-- ABOUT THIS TASK --
Using the data that follows, output only the lines from the line with "This screenshot has height=720, width=1280." up to and including the line with "Tap the microphone voice search icon", exactly, leaving pictures aside.

-- Stored items --
"""

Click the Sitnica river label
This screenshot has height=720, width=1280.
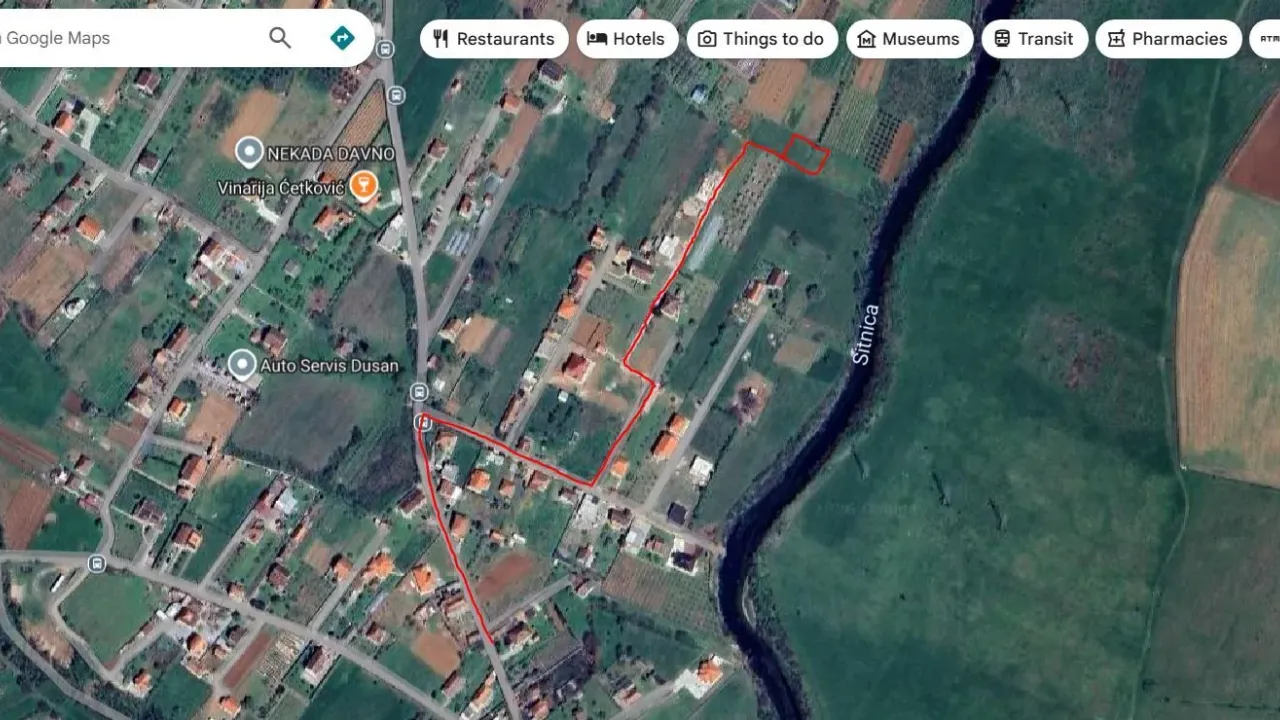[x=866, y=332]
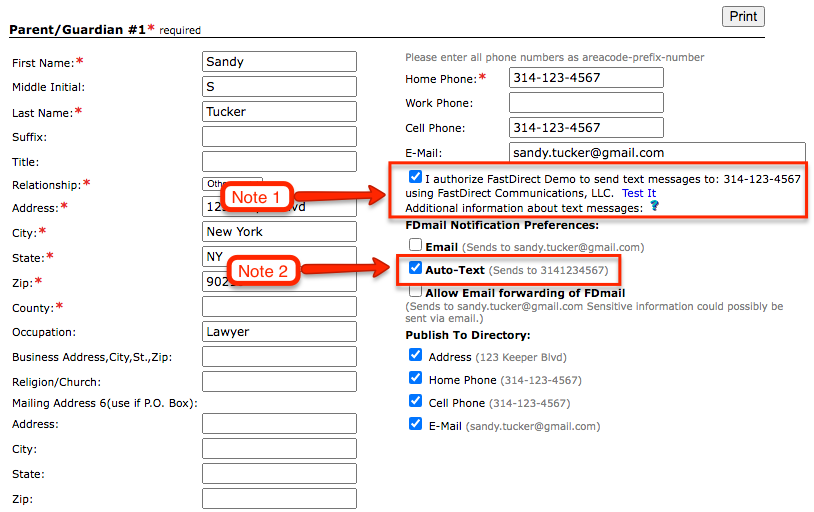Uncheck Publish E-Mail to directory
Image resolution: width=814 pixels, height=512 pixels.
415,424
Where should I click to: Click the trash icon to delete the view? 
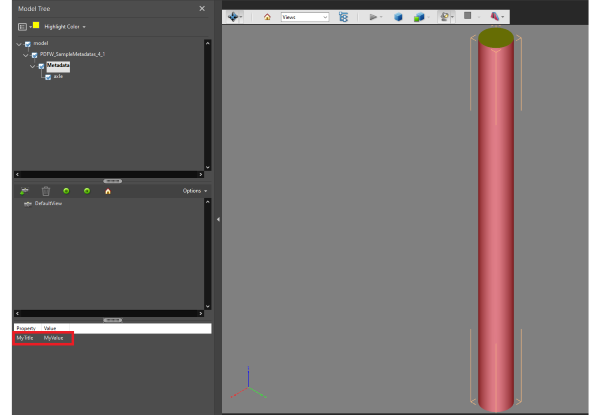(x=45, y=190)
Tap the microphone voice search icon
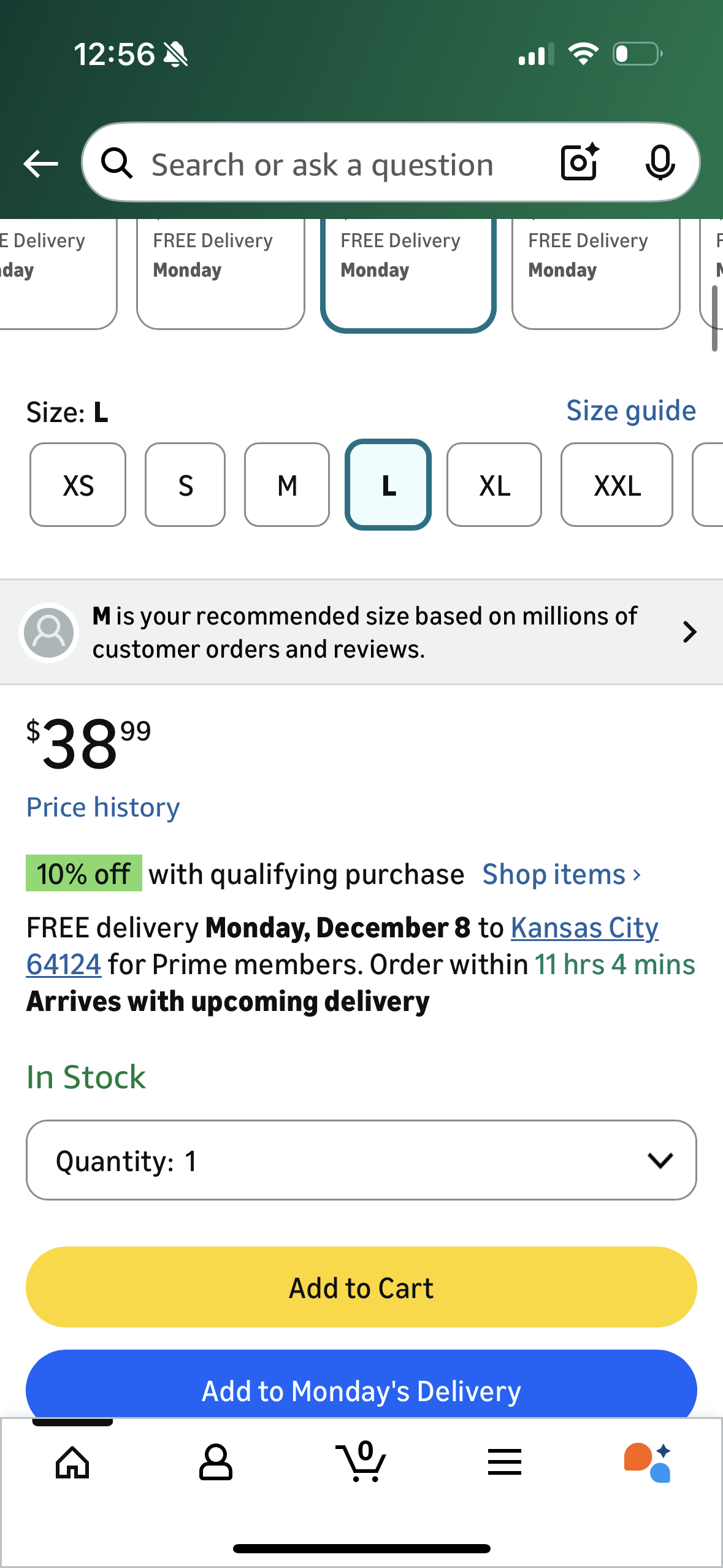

"""
"""

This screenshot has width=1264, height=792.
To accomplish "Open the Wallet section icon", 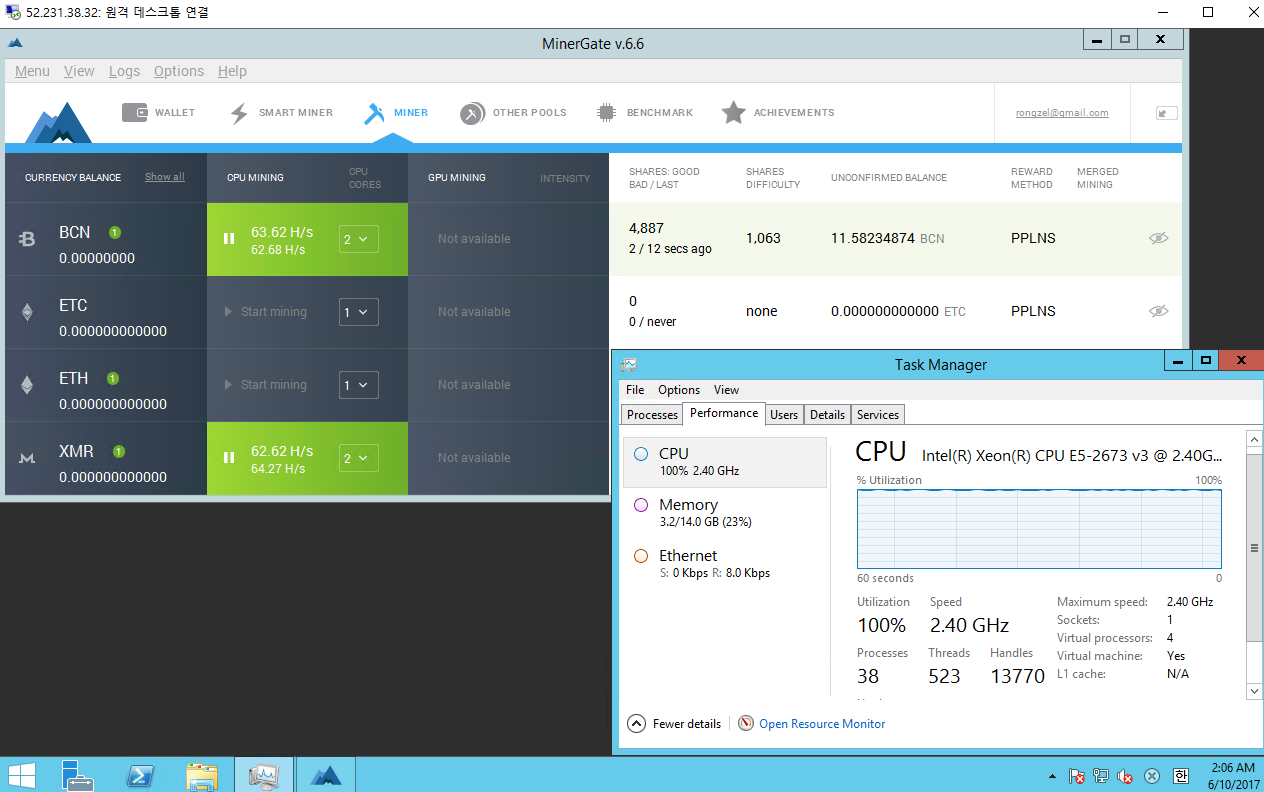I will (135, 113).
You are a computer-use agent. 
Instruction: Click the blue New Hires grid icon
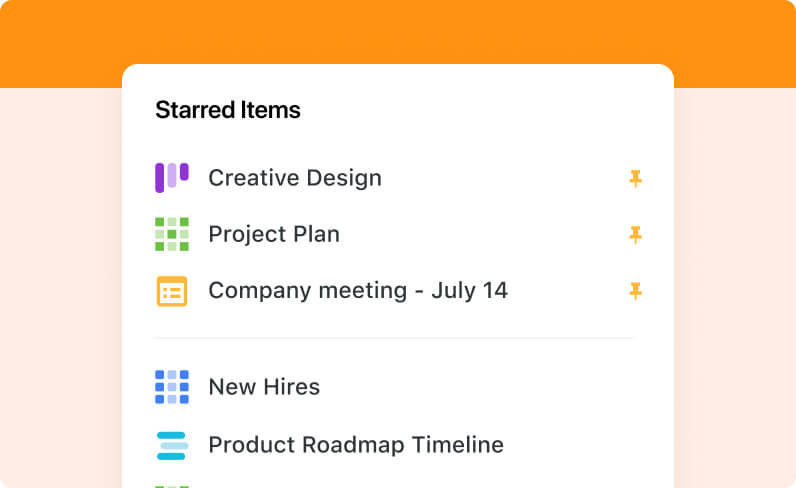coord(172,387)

"""

-- WORKED SOLUTION --
This screenshot has height=720, width=1280.
[x=866, y=332]
Uncheck Publish E-Mail to directory
Image resolution: width=814 pixels, height=512 pixels.
415,424
Where should I click to: Click the trash icon to delete the view? 
(x=45, y=190)
Tap the microphone voice search icon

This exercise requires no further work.